- _Text section_:

Begin

Mike Kelley is an american photographer specialising in architecture. After studying studio art and environmental science he moved to California where he started learning the craft and practicing with real estate and traveling the world for his personal projects. He blends his interests in architecture, infrastructure and art in his subjects and photographic productions, with the online courses ‘Where Art meets Architecture’ produced by fstoppers.com becoming a highly successful learning tool for many photographers. His personal and commercial work are regularly featured in leading industry publications, have received awards and participated in exhibitions. With influences from Dutch landscape painters and Scandinavian graphic design, Kelley is constantly experimenting and advancing his approach to better serve the medium and his commissions.
Pygmalion Karatzas: Mr. Kelley thank you for accepting the invitation to discuss and show some of your work with us here at arcspace. Could you tell us about your backgrounds and how did you start being involved with architectural photography?

End

- _Material shown_:
Begin

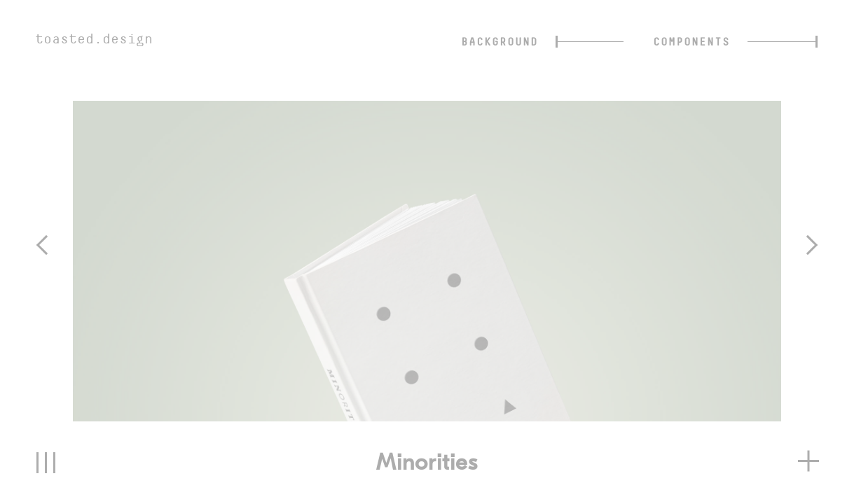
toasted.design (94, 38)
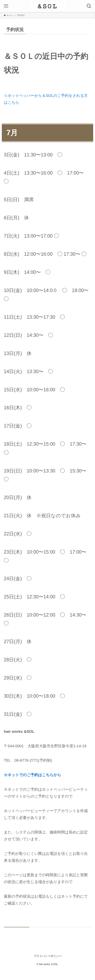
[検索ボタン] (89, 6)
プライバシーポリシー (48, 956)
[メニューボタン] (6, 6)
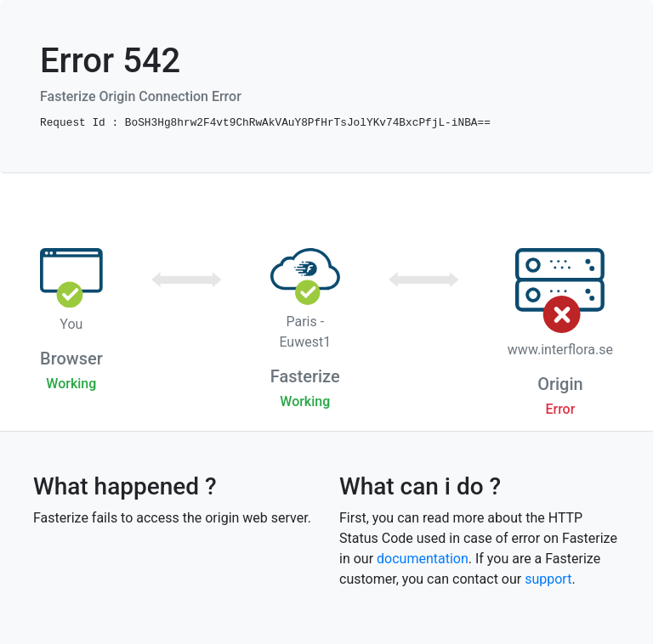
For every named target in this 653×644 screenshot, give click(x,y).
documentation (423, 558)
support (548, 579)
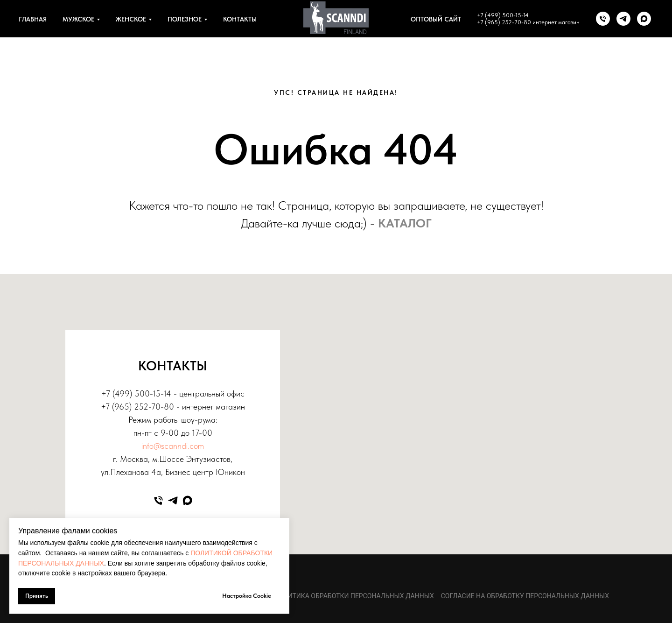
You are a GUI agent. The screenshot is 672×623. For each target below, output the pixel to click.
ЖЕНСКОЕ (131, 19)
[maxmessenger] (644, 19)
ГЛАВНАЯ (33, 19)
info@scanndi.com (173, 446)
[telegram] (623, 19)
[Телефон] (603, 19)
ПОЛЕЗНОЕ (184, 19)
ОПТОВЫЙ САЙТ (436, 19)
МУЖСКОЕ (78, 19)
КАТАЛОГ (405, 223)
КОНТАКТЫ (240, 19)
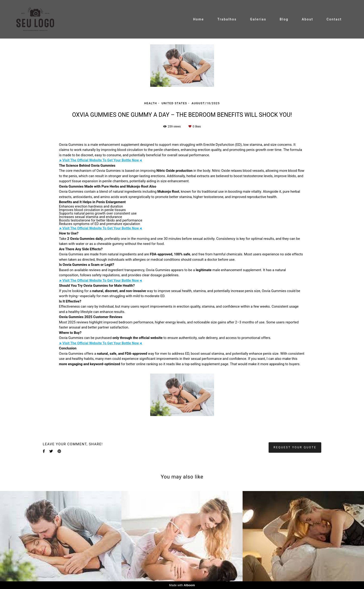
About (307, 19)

End

- _Exercises to complete_:
(A) In the text on Mike Kelley, what did he study before moving to California?
(B) Shorten the paragraph of the text on Mike Kelley that begins "Mike Kelley is an american photographer", keeping its main facts.
(C) List the interests that the text on Mike Kelley says he blends in his subjects and photographic productions.

- _Task answers_:
(A) He studied studio art and environmental science.

(B) Mike Kelley is an American architectural photographer. After studying studio art and environmental science, he moved to California, where he learned the craft through real estate work and traveled the world for personal projects. His work blends architecture, infrastructure and art. His online courses "Where Art meets Architecture," produced by fstoppers.com, have become a highly successful learning tool for many photographers. His personal and commercial work appears regularly in leading industry publications, has won awards and has been shown in exhibitions. Drawing on Dutch landscape painters and Scandinavian graphic design, he keeps experimenting and advancing his approach to better serve the medium and his commissions.

(C) Architecture, infrastructure and art.